2.Does entering the control variable create potential new problems in interpreting the coefficient on attend causally? Why?
3.What happens to the coefficient on attend? Interpret this result.
(d) Drawing on your discussion in (c), which of the control variables termgpa, priGPA, ACT would you like to have in your regression in order to uncover the causal effect of lecture attendance? Why? Run your preferred specification and discuss the result.
(e) Students who are diligent in attending lectures may also be more diligent about other aspects of their coursework, like completing homework. There is a variable hwrte in the dataset indicating the percentage of homework turned in. Add this variable as a regressor to your preferred specification from (d). What role does this variable take on in your regression and is it a regressor you want in order to uncover the causal effect of lecture attendance on student performance? What is the effect of hwrte on exam performance? What happens to the coefficient on attend? Interpret your results.
(f) There is a variable skipped in the dataset indicating the number of skipped lectures. Add this variable as a regressor to your preferred specification from (d). What happens and why?
Exercise 8
Download the data TeachingRatings.dta. This data set contains data on the teaching evaluations of 463 professors at the University of Texas, and various attributes of the professor and course.
(a) Run a regression of course_eval on beauty. Beauty is an index that was based on a subjective scoring. What is the slope coefficient of the regression?

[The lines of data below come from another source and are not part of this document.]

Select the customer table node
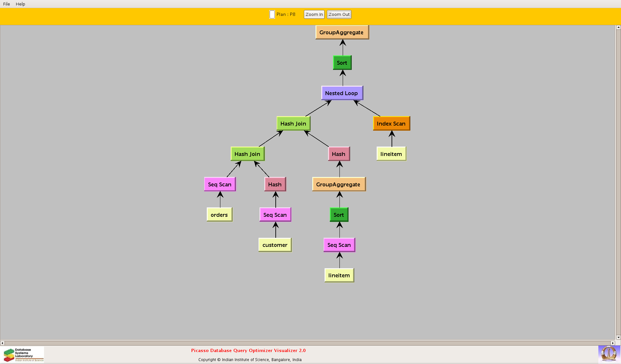The width and height of the screenshot is (621, 364). (275, 245)
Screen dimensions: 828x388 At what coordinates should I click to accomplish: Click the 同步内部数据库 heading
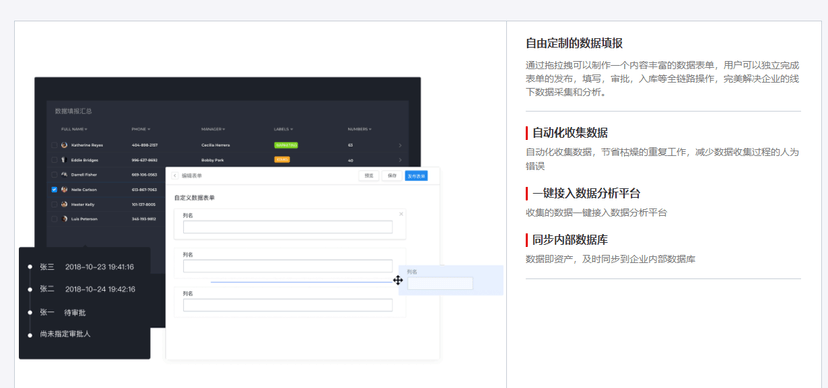[x=570, y=240]
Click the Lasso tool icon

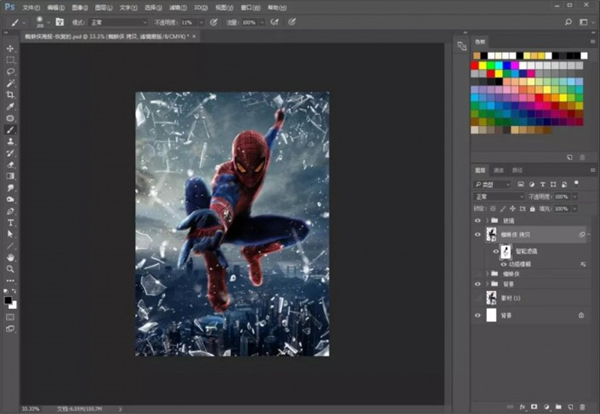point(11,71)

(b) The number in (a) will not have much meaning to anyone who doesn’t know anything about the data. How would you assess if the effect of beauty on course_eval big or small?

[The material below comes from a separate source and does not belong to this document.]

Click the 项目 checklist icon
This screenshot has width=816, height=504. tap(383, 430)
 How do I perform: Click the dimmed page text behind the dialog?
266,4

(c) Is the slope coefficient in (a) statistically significantly different from zero?
(d) Run a regression of course_eval on beauty and female. What is the coefficient on beauty now? Explain in detail why the result is different from your result in (a).
(e) What is the R2 of the regression in (d)? How does it compare to the corresponding regression which does not include female? Which one is higher and why?
(g) Do you think the effect of beauty can be interpreted causally in either of your regressions? Explain why or why not.